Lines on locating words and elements
────────────────────────────────────────

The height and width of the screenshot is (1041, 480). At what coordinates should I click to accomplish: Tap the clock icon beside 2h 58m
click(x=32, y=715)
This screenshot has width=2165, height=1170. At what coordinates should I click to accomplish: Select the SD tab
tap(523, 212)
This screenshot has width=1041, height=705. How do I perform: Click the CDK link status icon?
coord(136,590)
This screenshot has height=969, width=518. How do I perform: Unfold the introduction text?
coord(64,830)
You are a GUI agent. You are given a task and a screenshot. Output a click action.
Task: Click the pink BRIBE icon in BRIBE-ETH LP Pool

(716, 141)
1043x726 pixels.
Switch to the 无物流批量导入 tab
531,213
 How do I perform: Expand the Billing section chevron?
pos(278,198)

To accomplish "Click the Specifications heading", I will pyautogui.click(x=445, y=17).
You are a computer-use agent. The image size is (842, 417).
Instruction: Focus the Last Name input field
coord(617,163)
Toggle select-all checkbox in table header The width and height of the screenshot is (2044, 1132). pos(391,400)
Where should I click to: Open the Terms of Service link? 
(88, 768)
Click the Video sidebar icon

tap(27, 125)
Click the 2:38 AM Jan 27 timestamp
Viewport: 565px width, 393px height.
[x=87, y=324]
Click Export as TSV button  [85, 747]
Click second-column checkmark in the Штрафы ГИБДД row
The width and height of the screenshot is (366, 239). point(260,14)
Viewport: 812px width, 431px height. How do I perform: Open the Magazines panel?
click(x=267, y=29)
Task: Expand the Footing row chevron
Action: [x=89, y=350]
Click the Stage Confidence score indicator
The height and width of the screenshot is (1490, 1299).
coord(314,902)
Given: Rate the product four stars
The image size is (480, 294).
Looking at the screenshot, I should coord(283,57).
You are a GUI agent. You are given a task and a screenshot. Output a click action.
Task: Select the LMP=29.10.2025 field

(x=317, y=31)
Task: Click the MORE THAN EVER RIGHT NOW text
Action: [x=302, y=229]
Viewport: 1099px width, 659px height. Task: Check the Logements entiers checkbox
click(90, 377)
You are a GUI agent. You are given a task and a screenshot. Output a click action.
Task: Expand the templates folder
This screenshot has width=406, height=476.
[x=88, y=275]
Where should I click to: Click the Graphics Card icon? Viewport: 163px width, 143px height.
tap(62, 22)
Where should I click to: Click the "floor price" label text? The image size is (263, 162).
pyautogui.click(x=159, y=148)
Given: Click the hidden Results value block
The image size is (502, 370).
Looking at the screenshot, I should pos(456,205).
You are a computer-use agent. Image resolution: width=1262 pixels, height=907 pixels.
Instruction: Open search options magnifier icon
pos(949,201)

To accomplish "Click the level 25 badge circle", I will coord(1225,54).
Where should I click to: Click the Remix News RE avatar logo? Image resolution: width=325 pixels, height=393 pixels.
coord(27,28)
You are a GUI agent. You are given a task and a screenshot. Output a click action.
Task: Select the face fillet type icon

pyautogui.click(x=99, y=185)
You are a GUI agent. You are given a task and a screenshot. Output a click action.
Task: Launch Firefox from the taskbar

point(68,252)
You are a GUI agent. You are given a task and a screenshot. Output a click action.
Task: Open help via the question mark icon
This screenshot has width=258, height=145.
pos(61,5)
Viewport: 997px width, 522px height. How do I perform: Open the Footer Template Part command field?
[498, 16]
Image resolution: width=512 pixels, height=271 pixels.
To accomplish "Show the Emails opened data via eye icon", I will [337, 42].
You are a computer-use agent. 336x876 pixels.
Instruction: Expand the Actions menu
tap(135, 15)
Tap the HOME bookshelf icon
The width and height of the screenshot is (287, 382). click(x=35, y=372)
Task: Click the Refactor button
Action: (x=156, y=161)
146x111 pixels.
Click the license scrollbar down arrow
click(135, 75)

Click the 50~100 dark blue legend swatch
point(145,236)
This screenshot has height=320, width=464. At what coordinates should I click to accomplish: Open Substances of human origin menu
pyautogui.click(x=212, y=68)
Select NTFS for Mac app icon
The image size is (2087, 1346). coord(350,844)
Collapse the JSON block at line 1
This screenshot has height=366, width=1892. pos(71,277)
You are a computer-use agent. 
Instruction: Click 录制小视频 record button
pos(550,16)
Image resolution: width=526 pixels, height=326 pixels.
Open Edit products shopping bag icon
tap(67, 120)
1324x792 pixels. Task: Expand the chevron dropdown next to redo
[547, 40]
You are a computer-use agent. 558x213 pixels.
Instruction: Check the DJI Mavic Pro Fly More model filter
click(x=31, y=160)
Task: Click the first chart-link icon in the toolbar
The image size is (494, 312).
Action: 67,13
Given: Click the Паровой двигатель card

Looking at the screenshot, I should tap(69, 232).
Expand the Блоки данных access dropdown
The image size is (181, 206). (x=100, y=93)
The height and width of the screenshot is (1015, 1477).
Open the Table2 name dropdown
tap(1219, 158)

────────────────────────────────────────

_Stated task_
Can you transcribe, word for word, the lines starting at the one containing "Where should I click to: Click the Graphics" and ending at the one containing "point(68,252)", with both of those lines included?

_Complete response_
Where should I click to: Click the Graphics Card icon? Viewport: 163px width, 143px height.
tap(62, 22)
Where should I click to: Click the "floor price" label text? The image size is (263, 162).
pyautogui.click(x=159, y=148)
Given: Click the hidden Results value block
The image size is (502, 370).
Looking at the screenshot, I should pos(456,205).
You are a computer-use agent. Image resolution: width=1262 pixels, height=907 pixels.
Instruction: Open search options magnifier icon
pos(949,201)

To accomplish "Click the level 25 badge circle", I will coord(1225,54).
Where should I click to: Click the Remix News RE avatar logo? Image resolution: width=325 pixels, height=393 pixels.
coord(27,28)
You are a GUI agent. You are given a task and a screenshot. Output a click action.
Task: Select the face fillet type icon

pyautogui.click(x=99, y=185)
You are a GUI agent. You are given a task and a screenshot. Output a click action.
Task: Launch Firefox from the taskbar

point(68,252)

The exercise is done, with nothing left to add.